Solids suspended in a fluid will settle at a velocity dependent upon their size and density and the density and viscosity of the fluid. The process occurs naturally in the deposition of suspended matter when a river enters a lake, because as the horizontal velocity is reduced, there is more opportunity for the solids to reach the bottom. Sedimentary rocks are another natural example of settlement processes, although here the time-scale for deposition is very long, so that small particles are deposited. Many waters and wastewaters contain suspended solids which can be removed by sedimentation, although it must be appreciated that as the settling velocity of particles becomes smaller with reducing size and density, the process reaches its practical limit because long retention times are uneconomic.
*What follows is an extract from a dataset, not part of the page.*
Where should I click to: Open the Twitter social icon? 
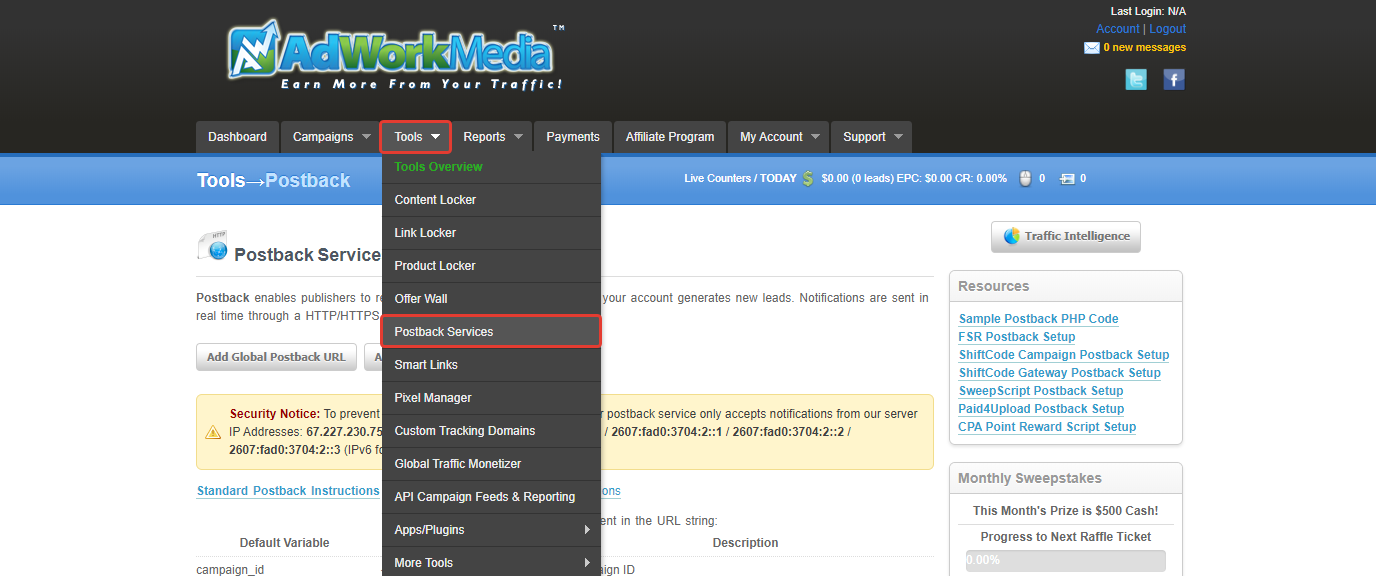coord(1136,79)
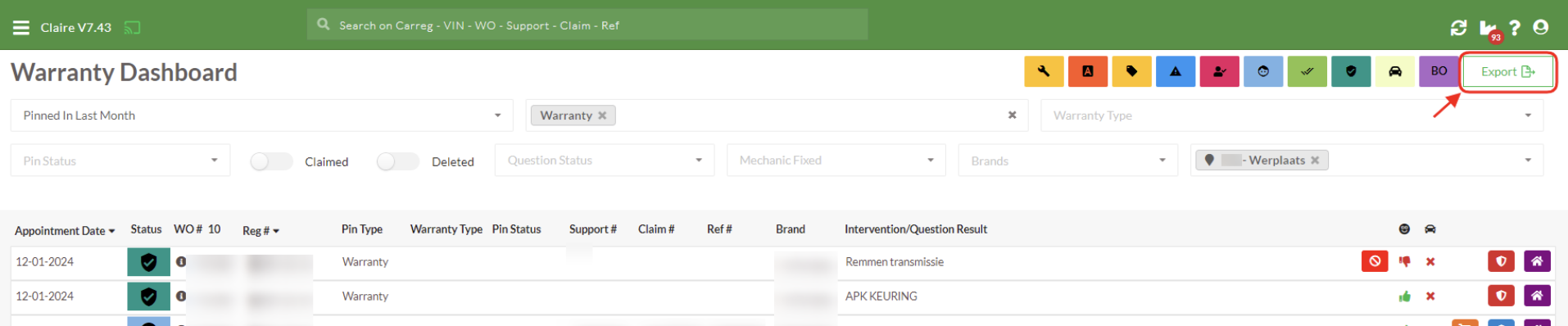Open the Mechanic Fixed dropdown
The height and width of the screenshot is (326, 1568).
[x=836, y=160]
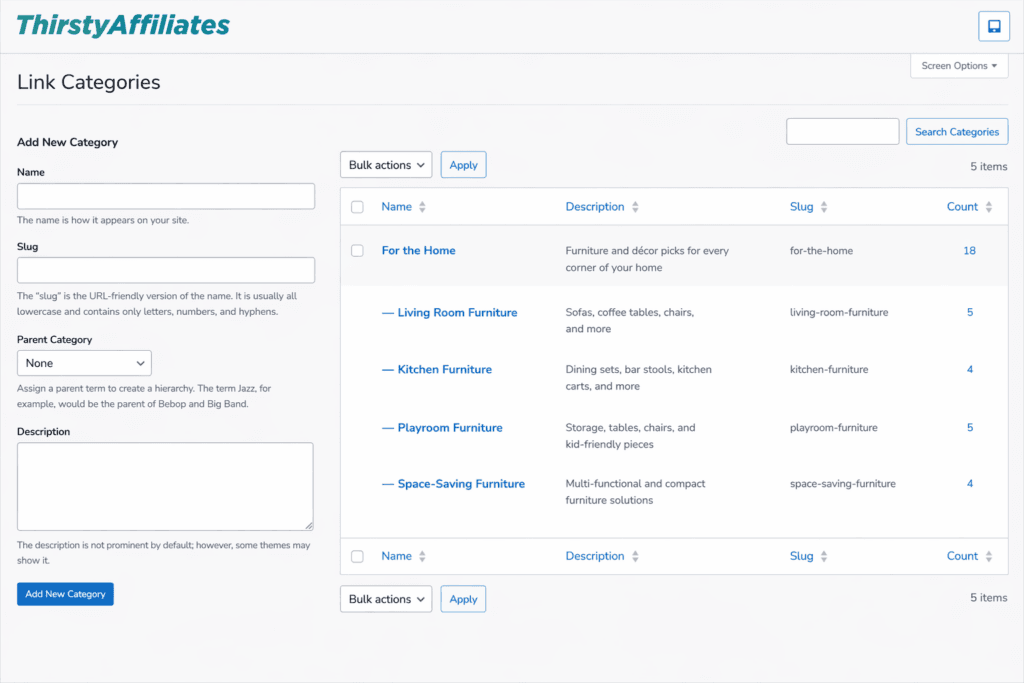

Suspensions may be composed of discrete particles, which have a fixed rigid surface and
do not readily agglomerate, or of flocculent particles, which have non-rigid surfaces and agglomerate when brought into contact with each other. As demonstrated in Figure 1, a suspension of discrete particles has a constant settling velocity with depth, whereas a flocculent suspension shows an increasing settling velocity with depth due to the growth in size of individual particles by collisions with less rapidly settling particles.
Simple settling theory is based on the behaviour of discrete particles, although in many waters and wastewaters the bulk of solids may well be flocculent in nature so that in practice the theory requires some modification. When a discrete particle is placed in a fluid of lower density it will accelerate until a terminal velocity is reached when the gravitational force is equal and opposite to the frictional drag force:
gravitational force = (ρs – ρw) g V
where
ρs = density of particle
ρw = density of fluid
g = acceleration due to gravity
V = volume of particle
Frictional force is a function of settling velocity, size of particle, and density and viscosity of fluid, and by dimensional analysis it can be shown that
frictional force = CD Ac ρw νs2 / 2
where
CD = Newton’s drag coefficient
Ac = cross-sectional area of particle
νs = terminal settling velocity
For spherical particles with Reynolds Number (RN) ≤ 1
CD = 24 / RN
For spherical particles with RN > 1
CD = 24/RN + 3/RN0.5 + 0.34
By equating gravitational and frictional forces an expression for the terminal settling velocity can be obtained.
νs = [2g V (ρs – ρw) / CD Ac ρw]0.5
For spheres Ac = πd2/4, V = πd3/6
νs = [4g d (ρs – ρw) / 3CD ρw]0.5
In laminar flow conditions (RN ≤ 1)
CD = 24v / νs d
where v = kinematic viscosity
Hence Stoke’s Law is
νs = (gd2/18v) [(ρs – ρw)/ρw
A basic understanding of the process of sedimentation can be obtained from a consideration of the concept of an ideal settling basin as illustrated in Figure 2. The assumptions made for such an idealized situation include quiescent conditions in the settling zone, uniform flow across the
settling zone, uniform solids concentration both vertically and horizontally at the entrance to the settling zone, and no resuspension from the sludge zone. Given these idealized conditions, a discrete particle which enters at the top of the settling zone and just reaches the bottom at the outlet end of the settling zone will have a settling velocity ν0
ν0 = distance settled / time = h0/t0
But,
t0 = tank volume / flow rate = Ah0/Q
Thus,
ν0 = Q/A
The expression Q/A is termed the surface overflow rate, and it can be seen that for discrete particles, removal by sedimentation is controlled by the surface area of the tank and is independent of depth. For particles with a settling velocity νs less than ν0 some removal will occur depending on the depth at which they enter the tank. Removal will occur if particles enter the tank at a distance from the bottom of the settling zone of h0 or less where h= νs t0.
Thus the proportional removal of particles with νs < ν0 will be in the ratio of νs/ν0.